DIRECTIONS FOR THIS TASK:
Among the entries that follow, find every line with the word "first" and list it.

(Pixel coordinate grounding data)
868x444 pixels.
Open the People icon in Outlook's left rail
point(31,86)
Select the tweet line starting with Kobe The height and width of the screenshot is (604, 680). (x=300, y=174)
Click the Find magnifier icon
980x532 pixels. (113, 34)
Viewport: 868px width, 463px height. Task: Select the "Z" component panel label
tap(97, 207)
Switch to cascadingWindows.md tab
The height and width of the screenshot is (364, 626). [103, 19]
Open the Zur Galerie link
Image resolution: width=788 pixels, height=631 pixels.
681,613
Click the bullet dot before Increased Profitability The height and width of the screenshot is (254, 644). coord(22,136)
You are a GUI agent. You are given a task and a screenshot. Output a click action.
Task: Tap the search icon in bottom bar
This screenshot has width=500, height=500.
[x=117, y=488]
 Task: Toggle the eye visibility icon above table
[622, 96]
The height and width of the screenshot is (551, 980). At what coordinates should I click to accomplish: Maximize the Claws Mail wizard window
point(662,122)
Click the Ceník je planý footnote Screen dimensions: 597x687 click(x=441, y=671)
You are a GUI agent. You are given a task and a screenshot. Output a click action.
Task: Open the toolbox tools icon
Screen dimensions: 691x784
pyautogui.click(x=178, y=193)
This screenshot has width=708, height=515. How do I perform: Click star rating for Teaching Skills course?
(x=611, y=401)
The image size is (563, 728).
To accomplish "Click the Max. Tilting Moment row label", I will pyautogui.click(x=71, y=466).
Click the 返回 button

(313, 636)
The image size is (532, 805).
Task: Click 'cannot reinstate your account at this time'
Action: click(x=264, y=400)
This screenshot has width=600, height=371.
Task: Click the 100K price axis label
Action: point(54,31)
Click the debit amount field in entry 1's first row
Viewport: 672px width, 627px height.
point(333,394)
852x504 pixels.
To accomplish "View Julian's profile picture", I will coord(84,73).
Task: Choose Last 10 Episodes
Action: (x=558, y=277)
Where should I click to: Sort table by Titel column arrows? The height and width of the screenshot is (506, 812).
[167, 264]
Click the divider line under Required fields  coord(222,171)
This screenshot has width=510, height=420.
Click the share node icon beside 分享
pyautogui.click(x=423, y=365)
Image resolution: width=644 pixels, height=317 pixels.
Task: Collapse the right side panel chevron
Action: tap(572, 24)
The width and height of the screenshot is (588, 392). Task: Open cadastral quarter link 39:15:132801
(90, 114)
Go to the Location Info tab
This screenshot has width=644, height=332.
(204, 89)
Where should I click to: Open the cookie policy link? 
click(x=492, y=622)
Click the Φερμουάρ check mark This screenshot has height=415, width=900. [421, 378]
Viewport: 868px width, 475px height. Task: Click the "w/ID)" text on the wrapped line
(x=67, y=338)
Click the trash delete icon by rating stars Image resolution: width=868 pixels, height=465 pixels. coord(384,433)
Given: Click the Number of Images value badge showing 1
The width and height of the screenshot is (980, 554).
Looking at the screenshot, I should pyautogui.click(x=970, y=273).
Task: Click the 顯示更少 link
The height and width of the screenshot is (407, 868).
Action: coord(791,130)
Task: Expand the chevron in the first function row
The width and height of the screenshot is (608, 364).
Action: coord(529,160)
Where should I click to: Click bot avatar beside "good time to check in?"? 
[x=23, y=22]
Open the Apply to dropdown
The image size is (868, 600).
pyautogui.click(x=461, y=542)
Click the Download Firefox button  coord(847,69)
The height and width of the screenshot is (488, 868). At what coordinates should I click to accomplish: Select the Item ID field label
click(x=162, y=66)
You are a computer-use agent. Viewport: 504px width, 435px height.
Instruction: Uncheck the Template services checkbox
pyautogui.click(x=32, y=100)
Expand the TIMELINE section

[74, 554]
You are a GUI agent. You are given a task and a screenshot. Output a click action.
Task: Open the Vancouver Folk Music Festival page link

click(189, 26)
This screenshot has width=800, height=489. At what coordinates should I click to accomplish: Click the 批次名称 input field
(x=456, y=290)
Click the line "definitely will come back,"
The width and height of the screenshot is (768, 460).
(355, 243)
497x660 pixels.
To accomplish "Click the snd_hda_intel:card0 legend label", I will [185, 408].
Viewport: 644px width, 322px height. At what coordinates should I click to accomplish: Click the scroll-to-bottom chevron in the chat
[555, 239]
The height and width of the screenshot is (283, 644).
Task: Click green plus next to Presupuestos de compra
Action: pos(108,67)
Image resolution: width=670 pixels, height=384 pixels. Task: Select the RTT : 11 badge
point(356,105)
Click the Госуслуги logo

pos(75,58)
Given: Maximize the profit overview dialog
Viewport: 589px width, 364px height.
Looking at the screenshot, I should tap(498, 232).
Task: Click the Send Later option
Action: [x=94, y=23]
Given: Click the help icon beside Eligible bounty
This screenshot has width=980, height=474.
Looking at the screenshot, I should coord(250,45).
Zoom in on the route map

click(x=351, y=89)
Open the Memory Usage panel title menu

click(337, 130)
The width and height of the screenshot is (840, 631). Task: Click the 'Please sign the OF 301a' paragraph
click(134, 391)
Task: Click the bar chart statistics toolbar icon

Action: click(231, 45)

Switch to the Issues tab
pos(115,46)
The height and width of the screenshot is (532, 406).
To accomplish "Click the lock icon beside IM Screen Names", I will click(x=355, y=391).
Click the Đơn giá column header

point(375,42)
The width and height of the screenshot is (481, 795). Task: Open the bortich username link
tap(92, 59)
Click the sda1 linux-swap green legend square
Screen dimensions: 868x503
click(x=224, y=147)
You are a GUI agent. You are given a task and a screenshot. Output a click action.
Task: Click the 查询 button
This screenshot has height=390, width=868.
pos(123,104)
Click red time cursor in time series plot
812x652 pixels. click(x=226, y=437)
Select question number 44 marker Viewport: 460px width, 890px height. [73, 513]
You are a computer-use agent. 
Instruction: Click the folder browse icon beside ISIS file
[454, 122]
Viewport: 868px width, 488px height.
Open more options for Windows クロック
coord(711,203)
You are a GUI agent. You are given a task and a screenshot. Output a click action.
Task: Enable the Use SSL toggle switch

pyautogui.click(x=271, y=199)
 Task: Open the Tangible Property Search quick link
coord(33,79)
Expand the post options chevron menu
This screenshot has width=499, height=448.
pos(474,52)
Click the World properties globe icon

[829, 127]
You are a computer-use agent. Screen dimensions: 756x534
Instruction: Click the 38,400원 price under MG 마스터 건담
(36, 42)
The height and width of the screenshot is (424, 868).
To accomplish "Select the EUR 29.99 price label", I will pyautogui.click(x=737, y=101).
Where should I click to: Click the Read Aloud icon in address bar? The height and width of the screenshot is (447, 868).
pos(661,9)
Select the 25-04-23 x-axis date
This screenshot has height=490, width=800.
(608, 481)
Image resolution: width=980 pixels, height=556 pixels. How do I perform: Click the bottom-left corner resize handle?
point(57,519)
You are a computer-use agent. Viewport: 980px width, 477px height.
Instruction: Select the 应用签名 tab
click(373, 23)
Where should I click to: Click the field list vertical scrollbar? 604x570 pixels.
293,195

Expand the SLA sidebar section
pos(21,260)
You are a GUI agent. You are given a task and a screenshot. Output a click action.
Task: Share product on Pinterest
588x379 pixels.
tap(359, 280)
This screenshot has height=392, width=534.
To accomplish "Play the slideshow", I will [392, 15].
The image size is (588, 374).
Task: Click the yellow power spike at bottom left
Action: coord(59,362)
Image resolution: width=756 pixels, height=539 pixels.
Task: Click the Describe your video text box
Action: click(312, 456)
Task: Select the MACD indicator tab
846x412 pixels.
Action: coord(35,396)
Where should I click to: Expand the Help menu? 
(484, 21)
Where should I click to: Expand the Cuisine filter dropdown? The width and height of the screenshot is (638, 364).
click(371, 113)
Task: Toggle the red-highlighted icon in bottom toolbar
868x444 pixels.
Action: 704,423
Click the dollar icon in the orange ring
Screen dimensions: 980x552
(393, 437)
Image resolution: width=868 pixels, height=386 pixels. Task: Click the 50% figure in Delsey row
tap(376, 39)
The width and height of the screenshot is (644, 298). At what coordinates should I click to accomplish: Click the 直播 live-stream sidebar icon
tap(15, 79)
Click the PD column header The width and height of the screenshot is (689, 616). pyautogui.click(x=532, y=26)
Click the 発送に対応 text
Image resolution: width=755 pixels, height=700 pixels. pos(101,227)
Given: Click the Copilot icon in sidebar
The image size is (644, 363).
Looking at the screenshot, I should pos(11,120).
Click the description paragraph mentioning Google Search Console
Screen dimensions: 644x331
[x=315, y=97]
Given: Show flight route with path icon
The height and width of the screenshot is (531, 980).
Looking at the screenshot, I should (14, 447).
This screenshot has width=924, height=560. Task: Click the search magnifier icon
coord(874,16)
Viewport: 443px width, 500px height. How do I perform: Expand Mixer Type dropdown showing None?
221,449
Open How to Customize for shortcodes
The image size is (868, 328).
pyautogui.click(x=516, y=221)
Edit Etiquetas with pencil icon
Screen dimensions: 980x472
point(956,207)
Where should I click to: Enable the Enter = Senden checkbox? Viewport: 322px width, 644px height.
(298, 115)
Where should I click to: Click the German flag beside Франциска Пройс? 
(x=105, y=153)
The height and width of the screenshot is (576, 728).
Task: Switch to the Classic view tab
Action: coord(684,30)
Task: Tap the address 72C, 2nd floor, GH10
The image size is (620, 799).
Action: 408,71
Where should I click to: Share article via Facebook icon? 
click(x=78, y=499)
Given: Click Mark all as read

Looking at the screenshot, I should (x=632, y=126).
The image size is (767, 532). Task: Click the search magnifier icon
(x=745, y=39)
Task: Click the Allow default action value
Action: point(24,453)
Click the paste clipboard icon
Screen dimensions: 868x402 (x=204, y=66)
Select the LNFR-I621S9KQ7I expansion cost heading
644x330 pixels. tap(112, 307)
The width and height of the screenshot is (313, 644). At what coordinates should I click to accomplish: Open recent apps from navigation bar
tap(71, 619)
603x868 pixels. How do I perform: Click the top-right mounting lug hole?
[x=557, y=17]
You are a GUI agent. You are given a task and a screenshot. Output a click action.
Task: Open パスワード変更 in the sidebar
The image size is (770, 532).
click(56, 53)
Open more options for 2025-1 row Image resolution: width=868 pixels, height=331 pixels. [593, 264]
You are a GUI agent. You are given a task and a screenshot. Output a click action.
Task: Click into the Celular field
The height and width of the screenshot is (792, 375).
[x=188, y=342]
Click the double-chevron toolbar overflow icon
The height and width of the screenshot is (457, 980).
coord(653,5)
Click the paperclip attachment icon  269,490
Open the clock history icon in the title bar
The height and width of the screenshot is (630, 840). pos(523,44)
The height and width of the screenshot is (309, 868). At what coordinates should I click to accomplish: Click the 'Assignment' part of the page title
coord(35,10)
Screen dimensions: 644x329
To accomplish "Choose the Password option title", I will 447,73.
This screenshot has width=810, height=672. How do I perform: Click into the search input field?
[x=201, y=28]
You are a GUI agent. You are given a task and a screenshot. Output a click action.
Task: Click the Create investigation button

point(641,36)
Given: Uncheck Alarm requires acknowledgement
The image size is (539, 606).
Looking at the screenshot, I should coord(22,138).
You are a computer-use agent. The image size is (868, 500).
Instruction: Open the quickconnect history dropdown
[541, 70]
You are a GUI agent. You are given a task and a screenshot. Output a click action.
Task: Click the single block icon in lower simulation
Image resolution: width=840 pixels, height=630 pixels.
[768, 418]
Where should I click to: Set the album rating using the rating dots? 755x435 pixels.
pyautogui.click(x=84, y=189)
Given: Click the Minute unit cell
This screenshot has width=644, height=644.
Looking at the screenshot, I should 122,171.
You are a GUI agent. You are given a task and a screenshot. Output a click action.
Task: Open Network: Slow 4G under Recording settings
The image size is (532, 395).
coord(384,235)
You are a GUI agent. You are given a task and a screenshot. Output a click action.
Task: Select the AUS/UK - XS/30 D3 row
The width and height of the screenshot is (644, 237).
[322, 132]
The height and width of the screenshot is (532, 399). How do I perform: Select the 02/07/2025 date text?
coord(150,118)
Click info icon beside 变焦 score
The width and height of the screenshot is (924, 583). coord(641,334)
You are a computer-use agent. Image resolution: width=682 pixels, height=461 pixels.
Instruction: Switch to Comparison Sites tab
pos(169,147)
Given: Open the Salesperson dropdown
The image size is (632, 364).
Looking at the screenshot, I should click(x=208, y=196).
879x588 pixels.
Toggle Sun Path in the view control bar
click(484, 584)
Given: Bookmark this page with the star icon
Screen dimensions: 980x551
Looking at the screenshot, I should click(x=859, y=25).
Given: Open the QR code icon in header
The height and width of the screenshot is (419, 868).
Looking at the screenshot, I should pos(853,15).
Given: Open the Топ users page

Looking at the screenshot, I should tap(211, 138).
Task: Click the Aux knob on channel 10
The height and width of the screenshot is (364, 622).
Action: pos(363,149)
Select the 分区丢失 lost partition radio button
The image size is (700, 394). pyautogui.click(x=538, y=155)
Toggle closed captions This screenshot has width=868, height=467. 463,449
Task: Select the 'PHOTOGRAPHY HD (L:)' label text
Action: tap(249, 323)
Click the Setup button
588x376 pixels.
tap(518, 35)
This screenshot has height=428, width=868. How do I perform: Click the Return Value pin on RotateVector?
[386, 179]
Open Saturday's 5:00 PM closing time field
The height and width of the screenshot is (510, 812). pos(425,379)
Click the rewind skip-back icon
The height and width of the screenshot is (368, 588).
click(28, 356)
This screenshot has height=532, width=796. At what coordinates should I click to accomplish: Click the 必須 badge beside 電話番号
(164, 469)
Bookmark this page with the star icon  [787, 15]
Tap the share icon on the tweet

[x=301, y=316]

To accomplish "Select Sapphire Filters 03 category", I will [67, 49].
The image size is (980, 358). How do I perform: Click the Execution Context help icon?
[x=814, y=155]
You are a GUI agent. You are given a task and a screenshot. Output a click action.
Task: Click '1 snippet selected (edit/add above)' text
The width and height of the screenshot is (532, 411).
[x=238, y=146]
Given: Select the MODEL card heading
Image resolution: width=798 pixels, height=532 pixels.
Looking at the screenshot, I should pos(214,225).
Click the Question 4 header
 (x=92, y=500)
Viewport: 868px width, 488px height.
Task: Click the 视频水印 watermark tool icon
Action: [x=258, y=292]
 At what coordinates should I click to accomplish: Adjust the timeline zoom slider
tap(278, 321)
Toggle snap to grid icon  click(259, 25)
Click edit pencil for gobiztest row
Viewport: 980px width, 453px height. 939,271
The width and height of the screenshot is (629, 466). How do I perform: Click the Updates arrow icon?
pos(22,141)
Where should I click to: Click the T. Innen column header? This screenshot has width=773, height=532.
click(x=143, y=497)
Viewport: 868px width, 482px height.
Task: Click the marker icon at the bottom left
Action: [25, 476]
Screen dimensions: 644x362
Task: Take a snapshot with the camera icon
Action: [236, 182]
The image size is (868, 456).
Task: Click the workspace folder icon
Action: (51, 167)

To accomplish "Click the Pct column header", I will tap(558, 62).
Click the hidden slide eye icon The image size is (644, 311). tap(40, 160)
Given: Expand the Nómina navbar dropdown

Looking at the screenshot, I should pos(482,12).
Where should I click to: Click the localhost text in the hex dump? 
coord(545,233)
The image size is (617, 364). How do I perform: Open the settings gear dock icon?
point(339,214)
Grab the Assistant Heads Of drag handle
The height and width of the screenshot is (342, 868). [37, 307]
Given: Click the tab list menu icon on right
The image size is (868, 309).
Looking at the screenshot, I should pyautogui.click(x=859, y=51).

ANSWER:
Click the debit amount field in entry 1's first row
Task: Expand the chevron in the first function row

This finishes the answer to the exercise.